練習問題 2.67 - 2.69
2.3.4. 例: ハフマン符号化木
まずは普通にハフマン符号.
ハフマン符号は二分木で表現できてそれがハフマン符号化木の模様.
2.3.4 (a) ハフマン木の生成
頻度の少ないノード2つを接合して新しいノードにするのを繰り返すことで, 頻度が少ないほど長い枝の先っぽになる.
つまりその文字を表現するのに必要なビット列が長くなる.
2.3.4 (b) ハフマン木の表現
葉と節に対するコンストラクタとセレクタ.
symbols と weight, tree の場合も symbols-tree と weight-tree つくって, それを使って
(define (symbols object)
(if
(leaf? object)
(symbol-leaf object)
(symbols-tree object)))
とかのほうがすっきりなきがほんのり.
一緒になってると caddr の数が埋もれてもにゅん=ω=;
2.3.4 (b) 実装
; [sec-2.3.4-b.scm]
;
(define (sec-2.3.4-b)
(print "leaf = (make-leaf 'A 8)")
(let
(
(leaf (make-leaf 'A 8))
)
(print ";==> " leaf)
(print "(leaf? leaf)")
(print ";==> "(leaf? leaf))
(print "(symbol-leaf leaf)")
(print ";==> " (symbol-leaf leaf))
(print "(weight-leaf leaf)")
(print ";==> " (weight-leaf leaf))
)
(newline)
(print "(make-code-tree (make-leaf 'B 8) (make-leaf 'C 1))")
(let
(
(tree (make-code-tree (make-leaf 'B 8) (make-leaf 'C 1)))
)
(print ";==> " tree)
(print "(leaf? tree)")
(print ";==> " (leaf? tree))
(print "(left-branch tree)")
(print ";==> " (left-branch tree))
(print "(right-branch tree)")
(print ";==> " (right-branch tree))
(print "(symbols tree)")
(print ";==> " (symbols tree))
(print "(weight tree)")
(print ";==> " (weight tree))
)
#t)
(define (make-leaf symbol weight)
(list 'leaf symbol weight))
(define (leaf? object)
(eq? (car object) 'leaf))
(define (symbol-leaf x) (cadr x))
(define (weight-leaf x) (caddr x))
(define (make-code-tree left right)
(list
left
right
(append (symbols left) (symbols right))
(+ (weight left) (weight right))))
(define (left-branch tree) (car tree))
(define (right-branch tree) (cadr tree))
(define (symbols tree)
(if
(leaf? tree)
(list (symbol-leaf tree))
(caddr tree)))
(define (weight tree)
(if
(leaf? tree)
(weight-leaf tree)
(cadddr tree)))
2.3.4 (b) 実行結果
gosh> (sec-2.3.4-b)
leaf = (make-leaf 'A 8)
;==> (leaf A 8)
(leaf? leaf)
;==> #t
(symbol-leaf leaf)
;==> A
(weight-leaf leaf)
;==> 8
(make-code-tree (make-leaf 'B 8) (make-leaf 'C 1))
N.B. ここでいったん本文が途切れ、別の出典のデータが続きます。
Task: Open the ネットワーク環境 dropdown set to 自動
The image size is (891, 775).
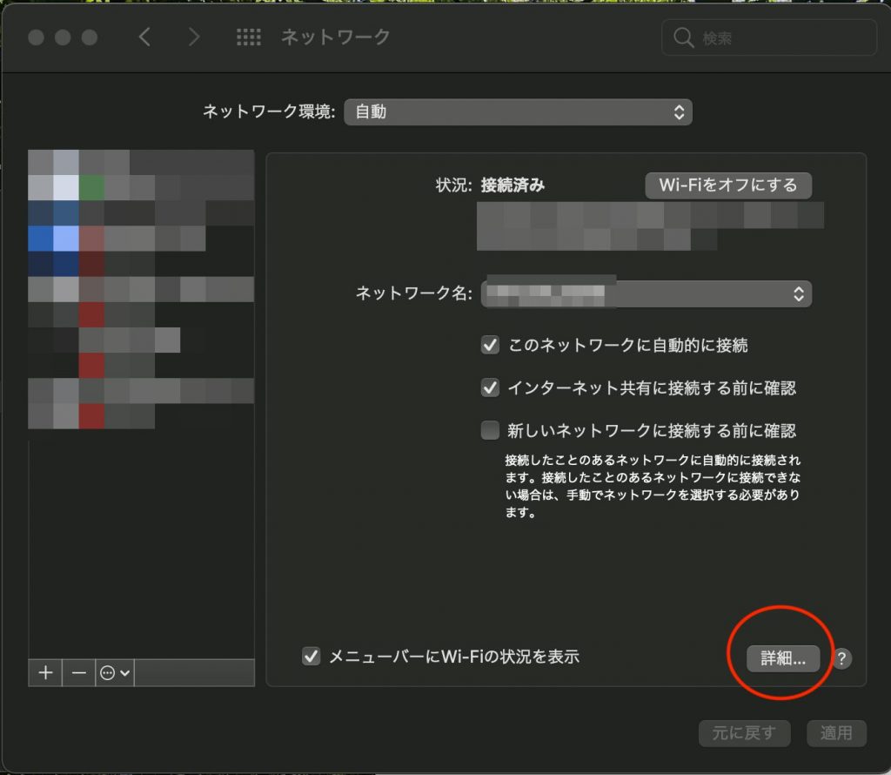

;==> ((leaf B 8) (leaf C 1) (B C) 9)
(leaf? tree)
;==> #f
(left-branch tree)
;==> (leaf B 8)
(right-branch tree)
;==> (leaf C 1)
(symbols tree)
;==> (B C)
(weight tree)
;==> 9
#t
2.3.4 (c) 復号化手続き
(print "TEST" 1) は TEST1 になるのに (error "TEST" 1) は TEST 1 になるのね微妙な違い=ヮ=;
枝選ぶ bit で 0/1 以外はエラーってしてるけれど, 入力の bits が中途半端で途切れてる場合はエラーでないのね…
とはいってもエラーにするには (tree-eq? current-branch tree) が真ってするか, 今ちょうど区切りのいいところかの判定用に引数を追加するかが必要ぽそう.
というわけで判定の手軽な後者を実装してみたっ・ω・*
2.3.4 (c) 実装
; [sec-2.3.4-c.scm]
;
(define (sec-2.3.4-c)
(let
(
(tree (make-code-tree (make-leaf 'A 8) (make-code-tree (make-leaf 'B 3) (make-leaf 'C 1))))
)
(print "tree = " tree)
(print "(decode (list 0) tree)")
(print ";==> " (decode (list 0) tree))
(print "(decode (list 1 0) tree)")
(print ";==> " (decode (list 1 0) tree))
(print "(decode (list 0 1 0 1 1 0) tree)")
(print ";==> " (decode (list 0 1 0 1 1 0) tree))
(print "(decode (list 1) tree) ; raise error")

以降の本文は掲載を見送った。